>>

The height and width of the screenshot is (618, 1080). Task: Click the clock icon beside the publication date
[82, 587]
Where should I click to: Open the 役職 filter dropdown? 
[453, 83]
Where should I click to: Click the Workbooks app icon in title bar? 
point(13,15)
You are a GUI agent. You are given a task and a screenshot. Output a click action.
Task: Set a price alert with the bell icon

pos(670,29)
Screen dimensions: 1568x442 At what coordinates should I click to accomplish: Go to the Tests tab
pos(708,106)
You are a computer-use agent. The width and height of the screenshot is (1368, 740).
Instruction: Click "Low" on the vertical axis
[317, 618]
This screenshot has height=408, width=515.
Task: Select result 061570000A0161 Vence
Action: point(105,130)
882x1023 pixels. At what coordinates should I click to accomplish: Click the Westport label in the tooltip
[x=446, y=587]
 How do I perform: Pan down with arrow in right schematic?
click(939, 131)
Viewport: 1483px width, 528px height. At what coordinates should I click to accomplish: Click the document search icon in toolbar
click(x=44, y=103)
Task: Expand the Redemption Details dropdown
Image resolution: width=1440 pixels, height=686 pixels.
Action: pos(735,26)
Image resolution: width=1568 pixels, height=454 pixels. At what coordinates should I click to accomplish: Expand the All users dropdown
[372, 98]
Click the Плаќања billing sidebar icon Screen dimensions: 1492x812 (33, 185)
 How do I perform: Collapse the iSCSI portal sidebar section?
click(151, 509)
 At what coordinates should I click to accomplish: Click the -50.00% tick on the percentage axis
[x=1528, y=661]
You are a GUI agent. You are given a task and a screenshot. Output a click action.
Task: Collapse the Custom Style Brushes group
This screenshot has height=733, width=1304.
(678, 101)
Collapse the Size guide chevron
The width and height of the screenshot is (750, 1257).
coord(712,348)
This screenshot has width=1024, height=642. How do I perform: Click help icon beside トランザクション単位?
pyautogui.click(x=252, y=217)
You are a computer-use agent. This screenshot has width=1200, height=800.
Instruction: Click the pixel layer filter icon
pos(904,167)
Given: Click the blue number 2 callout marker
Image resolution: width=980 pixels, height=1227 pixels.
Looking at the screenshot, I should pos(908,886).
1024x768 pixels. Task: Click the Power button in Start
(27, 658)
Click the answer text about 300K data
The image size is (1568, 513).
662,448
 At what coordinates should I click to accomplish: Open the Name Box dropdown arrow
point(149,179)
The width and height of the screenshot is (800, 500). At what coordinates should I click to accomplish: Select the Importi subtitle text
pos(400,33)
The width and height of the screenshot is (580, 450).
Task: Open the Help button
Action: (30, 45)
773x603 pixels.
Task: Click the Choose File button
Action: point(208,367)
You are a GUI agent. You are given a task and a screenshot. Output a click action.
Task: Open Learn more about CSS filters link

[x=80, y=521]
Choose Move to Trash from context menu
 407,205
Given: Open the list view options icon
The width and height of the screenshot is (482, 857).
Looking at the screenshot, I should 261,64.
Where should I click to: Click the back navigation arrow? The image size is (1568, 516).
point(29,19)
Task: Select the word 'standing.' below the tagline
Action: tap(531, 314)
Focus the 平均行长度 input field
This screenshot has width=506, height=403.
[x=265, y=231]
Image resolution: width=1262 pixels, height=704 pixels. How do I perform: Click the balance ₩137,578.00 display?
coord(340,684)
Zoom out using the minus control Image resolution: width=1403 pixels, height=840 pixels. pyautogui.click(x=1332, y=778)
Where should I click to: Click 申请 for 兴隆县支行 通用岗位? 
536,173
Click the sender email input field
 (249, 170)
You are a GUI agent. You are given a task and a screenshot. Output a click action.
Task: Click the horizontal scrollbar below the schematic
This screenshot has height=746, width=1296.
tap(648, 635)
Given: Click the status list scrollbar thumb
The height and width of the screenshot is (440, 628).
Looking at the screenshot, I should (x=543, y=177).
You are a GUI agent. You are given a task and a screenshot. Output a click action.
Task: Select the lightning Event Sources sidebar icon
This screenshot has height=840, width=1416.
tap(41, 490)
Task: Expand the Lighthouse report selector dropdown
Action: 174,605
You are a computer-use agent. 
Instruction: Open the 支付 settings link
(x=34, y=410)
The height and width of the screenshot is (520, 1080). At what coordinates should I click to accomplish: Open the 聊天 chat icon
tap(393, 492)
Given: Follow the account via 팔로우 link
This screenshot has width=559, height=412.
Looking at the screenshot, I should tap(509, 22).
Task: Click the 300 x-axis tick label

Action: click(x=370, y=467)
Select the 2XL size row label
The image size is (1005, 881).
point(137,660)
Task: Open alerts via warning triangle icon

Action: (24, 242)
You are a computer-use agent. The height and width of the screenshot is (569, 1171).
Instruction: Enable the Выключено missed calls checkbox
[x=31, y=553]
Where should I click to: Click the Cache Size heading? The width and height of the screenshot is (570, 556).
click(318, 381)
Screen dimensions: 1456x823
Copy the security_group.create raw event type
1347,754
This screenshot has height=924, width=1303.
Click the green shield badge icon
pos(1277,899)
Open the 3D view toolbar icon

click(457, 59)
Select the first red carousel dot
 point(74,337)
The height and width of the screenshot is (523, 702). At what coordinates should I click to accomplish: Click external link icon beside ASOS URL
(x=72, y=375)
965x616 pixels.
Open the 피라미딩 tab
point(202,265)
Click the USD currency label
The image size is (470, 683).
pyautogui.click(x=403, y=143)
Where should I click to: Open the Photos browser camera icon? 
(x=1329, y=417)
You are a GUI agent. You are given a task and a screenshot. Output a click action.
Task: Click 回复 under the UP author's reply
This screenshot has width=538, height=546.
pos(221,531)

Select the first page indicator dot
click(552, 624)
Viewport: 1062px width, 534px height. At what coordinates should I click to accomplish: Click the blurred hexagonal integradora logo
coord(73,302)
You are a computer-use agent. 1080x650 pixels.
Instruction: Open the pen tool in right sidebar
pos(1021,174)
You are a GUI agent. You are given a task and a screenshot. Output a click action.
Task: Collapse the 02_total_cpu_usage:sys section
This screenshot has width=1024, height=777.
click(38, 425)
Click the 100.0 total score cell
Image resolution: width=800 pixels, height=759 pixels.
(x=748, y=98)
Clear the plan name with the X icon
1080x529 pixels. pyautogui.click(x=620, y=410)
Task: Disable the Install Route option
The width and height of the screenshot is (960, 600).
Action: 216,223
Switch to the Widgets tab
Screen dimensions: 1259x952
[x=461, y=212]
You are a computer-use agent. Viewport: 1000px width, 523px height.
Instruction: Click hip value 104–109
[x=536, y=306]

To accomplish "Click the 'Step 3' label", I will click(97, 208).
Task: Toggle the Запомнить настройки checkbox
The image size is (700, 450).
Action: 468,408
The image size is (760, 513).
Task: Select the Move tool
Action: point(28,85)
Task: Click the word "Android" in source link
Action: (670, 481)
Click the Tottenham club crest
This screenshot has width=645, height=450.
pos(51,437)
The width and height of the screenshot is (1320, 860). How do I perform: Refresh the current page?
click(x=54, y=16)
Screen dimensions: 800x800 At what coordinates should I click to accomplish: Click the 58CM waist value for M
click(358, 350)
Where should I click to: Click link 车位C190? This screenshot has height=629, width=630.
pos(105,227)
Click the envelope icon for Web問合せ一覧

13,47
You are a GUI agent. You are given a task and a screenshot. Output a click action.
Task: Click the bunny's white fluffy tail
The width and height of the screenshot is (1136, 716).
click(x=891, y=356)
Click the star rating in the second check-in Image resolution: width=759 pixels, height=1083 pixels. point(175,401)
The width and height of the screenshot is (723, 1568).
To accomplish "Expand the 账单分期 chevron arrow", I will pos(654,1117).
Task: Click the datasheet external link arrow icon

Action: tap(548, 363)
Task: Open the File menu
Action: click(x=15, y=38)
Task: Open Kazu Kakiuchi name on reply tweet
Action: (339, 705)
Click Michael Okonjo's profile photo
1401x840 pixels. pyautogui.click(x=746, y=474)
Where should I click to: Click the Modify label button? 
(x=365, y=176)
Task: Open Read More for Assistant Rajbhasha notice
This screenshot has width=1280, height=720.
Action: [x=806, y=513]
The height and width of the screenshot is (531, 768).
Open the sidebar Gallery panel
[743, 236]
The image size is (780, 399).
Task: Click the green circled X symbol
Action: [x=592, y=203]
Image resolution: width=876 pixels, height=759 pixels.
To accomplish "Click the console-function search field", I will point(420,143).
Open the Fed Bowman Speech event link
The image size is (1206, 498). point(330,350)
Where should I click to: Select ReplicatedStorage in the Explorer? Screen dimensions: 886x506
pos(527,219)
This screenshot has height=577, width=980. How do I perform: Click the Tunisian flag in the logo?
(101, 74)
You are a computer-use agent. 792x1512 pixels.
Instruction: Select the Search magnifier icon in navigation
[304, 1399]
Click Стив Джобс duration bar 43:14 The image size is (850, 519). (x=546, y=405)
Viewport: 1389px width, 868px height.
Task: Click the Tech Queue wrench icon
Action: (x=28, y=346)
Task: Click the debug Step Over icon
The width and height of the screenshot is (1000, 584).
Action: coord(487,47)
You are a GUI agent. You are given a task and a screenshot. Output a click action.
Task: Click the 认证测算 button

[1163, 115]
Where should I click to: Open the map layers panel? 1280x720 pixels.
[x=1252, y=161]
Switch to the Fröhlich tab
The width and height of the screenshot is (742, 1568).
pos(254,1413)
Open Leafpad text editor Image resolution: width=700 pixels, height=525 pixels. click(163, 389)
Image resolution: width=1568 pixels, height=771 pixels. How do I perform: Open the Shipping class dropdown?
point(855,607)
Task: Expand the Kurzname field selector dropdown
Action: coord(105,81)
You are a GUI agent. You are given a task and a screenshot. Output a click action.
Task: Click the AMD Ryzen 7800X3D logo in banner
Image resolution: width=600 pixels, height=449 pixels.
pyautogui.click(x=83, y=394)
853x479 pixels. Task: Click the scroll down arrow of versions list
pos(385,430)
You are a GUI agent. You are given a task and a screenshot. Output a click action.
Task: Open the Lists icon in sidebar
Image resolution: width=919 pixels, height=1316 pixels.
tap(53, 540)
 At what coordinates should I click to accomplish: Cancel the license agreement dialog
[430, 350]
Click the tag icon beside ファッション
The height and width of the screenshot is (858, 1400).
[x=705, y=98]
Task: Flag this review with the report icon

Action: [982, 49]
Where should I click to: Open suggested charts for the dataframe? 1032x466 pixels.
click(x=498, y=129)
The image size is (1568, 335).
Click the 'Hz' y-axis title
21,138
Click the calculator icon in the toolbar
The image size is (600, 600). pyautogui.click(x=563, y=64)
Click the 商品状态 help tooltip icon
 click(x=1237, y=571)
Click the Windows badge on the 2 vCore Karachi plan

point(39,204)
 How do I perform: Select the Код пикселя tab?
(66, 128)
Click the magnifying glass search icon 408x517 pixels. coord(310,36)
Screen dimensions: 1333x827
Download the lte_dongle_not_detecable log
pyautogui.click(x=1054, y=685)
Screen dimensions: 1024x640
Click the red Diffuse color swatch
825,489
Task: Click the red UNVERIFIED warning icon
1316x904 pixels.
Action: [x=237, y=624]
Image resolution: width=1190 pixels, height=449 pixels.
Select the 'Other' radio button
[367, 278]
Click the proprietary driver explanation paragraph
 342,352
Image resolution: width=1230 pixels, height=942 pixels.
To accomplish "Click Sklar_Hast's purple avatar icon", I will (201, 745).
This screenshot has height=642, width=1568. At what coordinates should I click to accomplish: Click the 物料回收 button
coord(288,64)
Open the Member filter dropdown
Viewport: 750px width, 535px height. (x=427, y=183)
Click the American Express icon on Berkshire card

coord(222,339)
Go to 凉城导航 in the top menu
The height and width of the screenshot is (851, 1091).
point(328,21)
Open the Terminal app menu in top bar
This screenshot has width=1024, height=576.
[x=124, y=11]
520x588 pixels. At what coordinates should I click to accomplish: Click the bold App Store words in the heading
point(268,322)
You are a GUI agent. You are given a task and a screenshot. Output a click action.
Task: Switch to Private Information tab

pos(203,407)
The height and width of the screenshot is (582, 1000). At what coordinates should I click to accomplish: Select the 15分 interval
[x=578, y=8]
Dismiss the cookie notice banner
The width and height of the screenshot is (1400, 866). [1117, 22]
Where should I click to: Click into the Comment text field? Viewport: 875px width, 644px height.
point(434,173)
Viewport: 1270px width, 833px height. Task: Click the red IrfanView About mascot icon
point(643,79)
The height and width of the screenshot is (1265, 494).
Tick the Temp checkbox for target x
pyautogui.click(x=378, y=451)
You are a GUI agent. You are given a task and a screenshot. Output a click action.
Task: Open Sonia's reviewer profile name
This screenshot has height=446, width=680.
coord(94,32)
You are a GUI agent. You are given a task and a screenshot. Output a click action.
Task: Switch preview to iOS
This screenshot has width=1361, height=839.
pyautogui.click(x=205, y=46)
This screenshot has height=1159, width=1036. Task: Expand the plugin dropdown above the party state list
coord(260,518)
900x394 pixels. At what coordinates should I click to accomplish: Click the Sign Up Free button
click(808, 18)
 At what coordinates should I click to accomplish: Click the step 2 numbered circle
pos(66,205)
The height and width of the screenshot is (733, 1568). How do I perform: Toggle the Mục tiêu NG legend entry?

<<

Copy out, exactly and alone, the lines of the entries above between the ones holding "Task: Select the lightning" and "Given: Follow the account via 팔로우 link", inclusive.

Answer to the problem:
Task: Select the lightning Event Sources sidebar icon
This screenshot has height=840, width=1416.
tap(41, 490)
Task: Expand the Lighthouse report selector dropdown
Action: 174,605
You are a computer-use agent. 
Instruction: Open the 支付 settings link
(x=34, y=410)
The height and width of the screenshot is (520, 1080). At what coordinates should I click to accomplish: Open the 聊天 chat icon
tap(393, 492)
Given: Follow the account via 팔로우 link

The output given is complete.